BOERUM HILL $645,000
560 State Street GMAP
Renovated prewar two-bedroom, 11/2-bath condo, 1,070 square feet, with 12-foot ceilings and washer/ dryer; building features courtyard. Common charges $356, taxes $549. Asking price $660,000, on market six weeks. Broker: Sue Wolfe, Nancy McKiernan Realty.
Items from the New York Post, Just Sold!; photo of 140 E. 2nd Street by Christopher Bride for Property Shark.
I agree 4:15PM ,,,, and 6:02PM, yes a smaller space can definitely work, especially when you have great amenities and good transport right outside your door ….
The space in the brownstone appealed to me alot.
You could have bought a 464 square foot apartment in Concord Village and been three minutes away from Brooklyn Heights/Dumbo/Manhattan for 230k, or you could have bought a 400 square foot apartment for 185 in the middle of nowhere. Looks like the poor sap who bought this one didn’t do enough research, but I hope they’re happy anyway.

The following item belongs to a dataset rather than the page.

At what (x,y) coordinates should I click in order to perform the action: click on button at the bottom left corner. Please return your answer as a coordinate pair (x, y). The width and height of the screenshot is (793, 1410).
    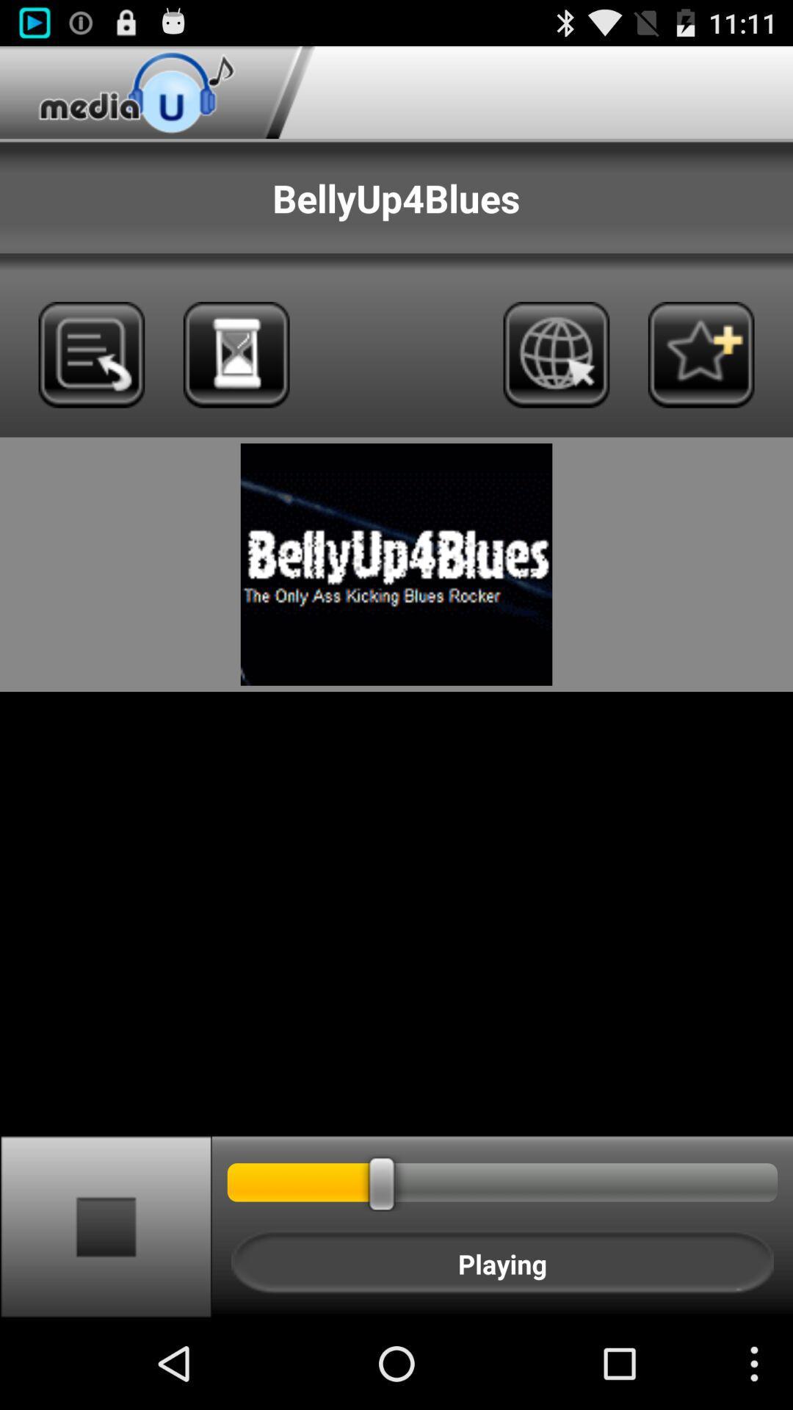
    Looking at the image, I should click on (105, 1225).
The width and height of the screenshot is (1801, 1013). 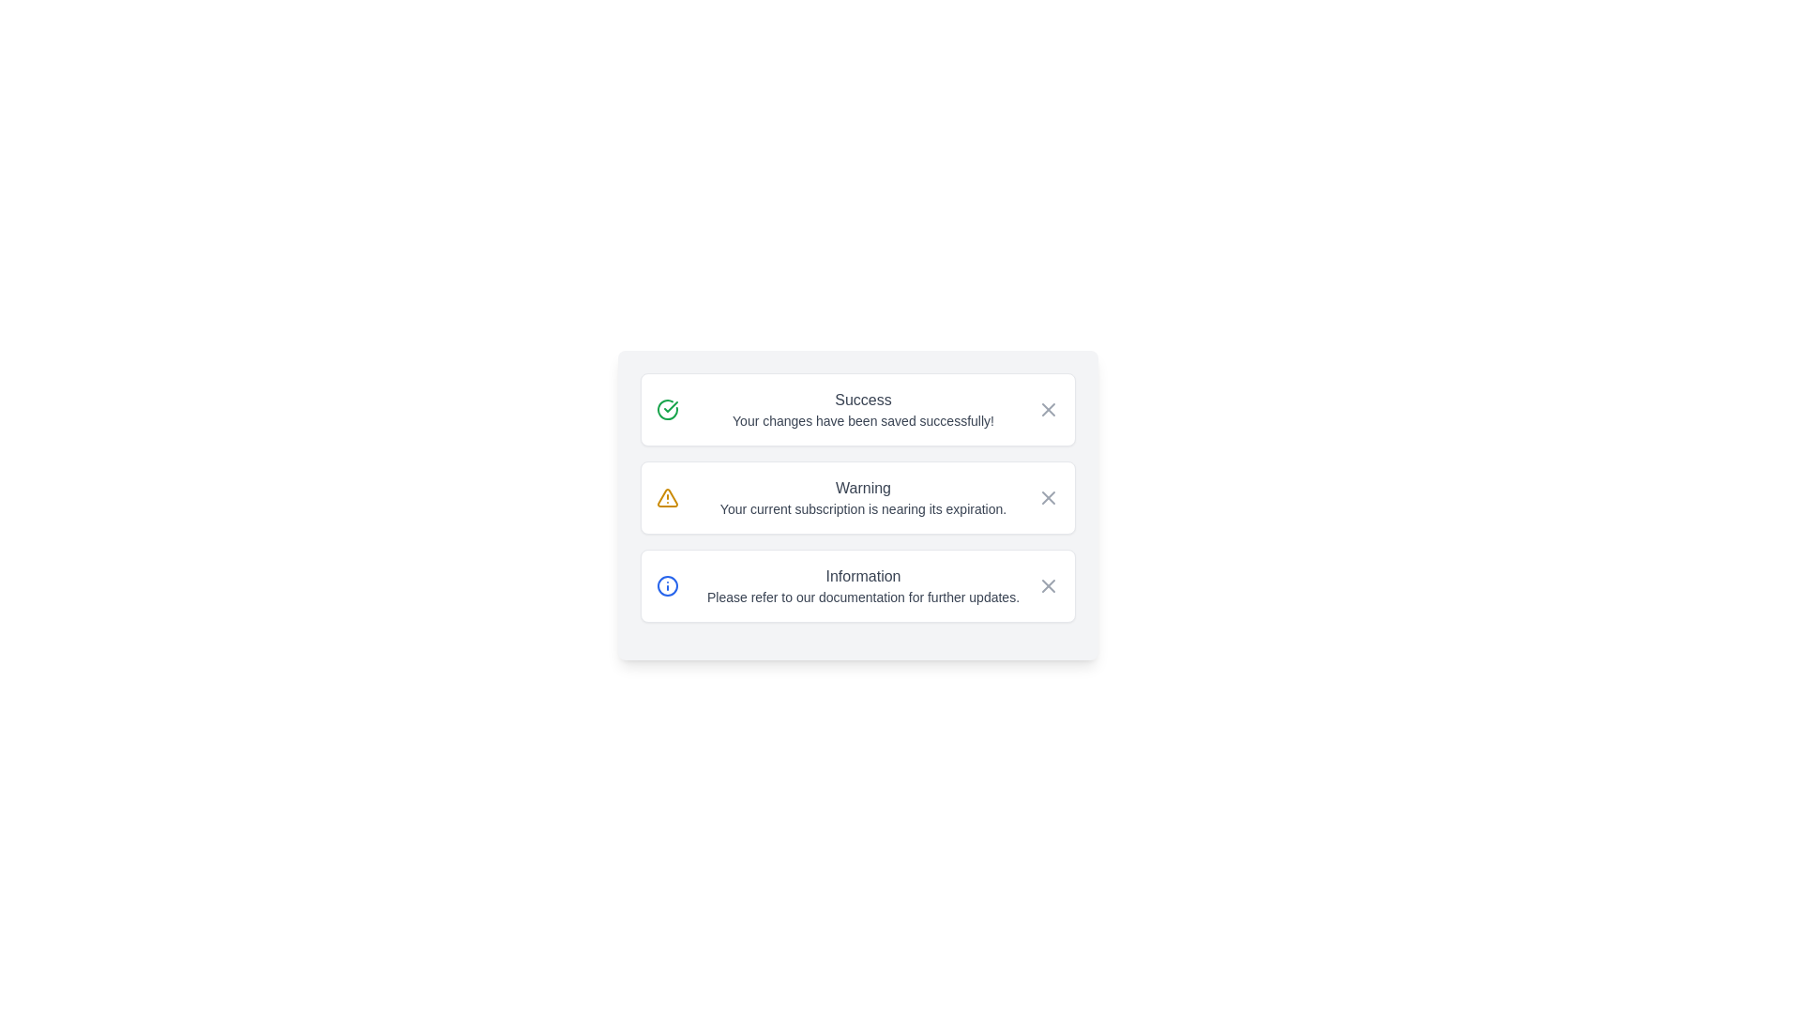 What do you see at coordinates (862, 509) in the screenshot?
I see `the static text notifying the user about the impending expiration of their current subscription, located directly below the bold word 'Warning' within the warning message box` at bounding box center [862, 509].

guest@1:13: you can very easily live in 400 square feet. I lived in 100 less easily with my girl, it’s not as hard as you think.
i wanna know what that north slope studio goes for.
im guessing 200k
So obviously if this studio in WT sold for 185K, I don’t think the one highlighted in the North Slope this week was all that outrageous at 250K.
North Slope is leaps and bounds better than this area…not to mention it was in a brownstone 2 blocks from the Q Train.
“fungible”
My new fav word.
Cant wait use it
Putnamdenizen :Perfectly put
1:32 that is a nifty explanation for why people on the sales end want to limit buyer information on time on market or total sales drop, but ultimately the information does obscure the real state of the market. To differentiate between market oriented price and “pipe dream” price as you do suggests that there is some way of knowing which is which. Last listed price, if higher than final sales price, is no less a “pipe dream” than was the initial (presumably higher) price. Those seeking to buy a product want to know how long homes are sitting without purchases, and what discount there has been from the initial price. Sellers want buyers to think properties are going to close to asking and goign quickly. To equate a fungible, internationally traded, commodity like gold with Brooklyn real estate is disengenous. It seems to me that given Brownstoner only features a couple of properties in this category he could do some real journalism and investigate the actual time on the market and the actual initial asking price. Since obviously people want to know it. To not do so is to risk being seen as simply one more cog in the real estate machine. (Okay maybe that’s a bit harsh…)
When you analyze the market for anything, your only concern is the exposure time at a given price. Market activity is based upon sale prices for actual transactions, not the owners pipe dream.
If I offer you a bar of gold for $2000 an ounce for a year, what does that tell you about the market for gold? Nothing. That wasn’t a market price, thus it is irrelevant. Same thing with real estate.
The only reason exposure time matters is that it indicates market risk. The longer it takes to actually sell a property at a market oriented price (not a pipe dream), the more risky once would anticipate the market to be.
For commercial real estate, this could affect rate selections. Residential lenders might also begin to raise interest rates during periods of increased exposure time.
400SqF? Can you even live in that? Big money for a closet in the middle of nowhere.